Having sunk far too much time into Candy Crush, here’s what I have gleaned:

1) There is nothing wrong with candy bars and cokes. Occasionally. Aside from a small increase in pattern recognition skills, nothing about Candy Crush Saga will make you physically, materially, nor spiritually richer. That’s okay. Empty calories are not bad in themselves. Life is icing-filled, chocolate raspberry cupcakes from the Gingerbread Construction Company as well as whole wheat bran muffins made at home in a solar oven. The danger comes when Candy Crush keeps me from work [… um … er …]. Put down the iPad. Walk away.

2) If you wish to learn patience, work with something that makes you impatient. When one of the levels is being obstreperous, I inhale slowly and regard it as an opportunity to expand my zen-like calm, rather than a reason to fling the iPad across the room.

3) Take luck as it comes. Luck can run for or against me. The reaction from the last move clears the last obstacle after I had declared defeat. Yay! A game ends when I am one move away from winning. Boo! A bonus piece drops out of the sky just where I need it.Yay! A square of chocolate grows over a bonus piece. (In Candy Crush, chocolate is evil.) Boo! As human beings, we feel the boos more deeply than the yays. I try to note when good things happen. I’m not weighing-in on whether or not good and bad luck balance out karmically. Just that if I am going to bitch about bad luck, I should pause to consider when the candies fall my way.

4) It’s not luck versus skill. It’s luck and skill. I’ve been drawn into the Candy Crush vortex before. I arrived at a certain point, got fed up, and deleted the game. On this iteration, I am getting consistently higher scores and have blown past the level that stumped me last time. Clearly, there is a learned skill involved. Luck still plays a major role. I continue to lose lives on a regular basis. All the skill in the world won’t help if the candies aren’t cooperating. However, luck doesn’t do any good if I’m not ready to capitalize on a fortuitous arrangement of candies.
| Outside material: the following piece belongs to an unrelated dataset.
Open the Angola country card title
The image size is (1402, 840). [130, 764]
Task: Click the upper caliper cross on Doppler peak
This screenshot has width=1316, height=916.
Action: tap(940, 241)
5) All in the asking. Candy Crush Saga is known as a freemium. The original game is free. However, extra moves, extra bonus candies, and extra lives, are available for a price. Just click here. I’m not automatically cheap. I tip waitrons. I buy books to support artists. I’m not above paying for my entertainment. If the designers asked politely, I’d pay. What I hate is the sense that the game is rigged to slyly run up a staggering bill by repeatedly asking for reasonable-seeming amounts. I object to the feeling that they are trying to suck me dry 99c at a time. I have disabled in-app purchases and will delete the damn thing before I knowingly give them a penny.

6) Eyes on the goal. Candies can combine to create bonus candies that clear other pieces and rack up points. Each bonus candy behaves differently. “Striped” candies are the easiest and can clear a row or a column. “Wrapped” candies clear a space around them. “Spotted” candies are the rarest and can clear large sections of the board. However, only striped candies reach across a gap to zap other pieces. On some of the Candy Crush levels, I have to concentrate on getting these easier, striped candies to clear the board. I must ignore the chance to make the other, more difficult bonus candies. They can’t do what I want and therefore waste moves. It is hard to turn away from what I have been trained to see as a highly desirable thing.

7) Find value in every experience. Even if that means just getting a blog post out of it.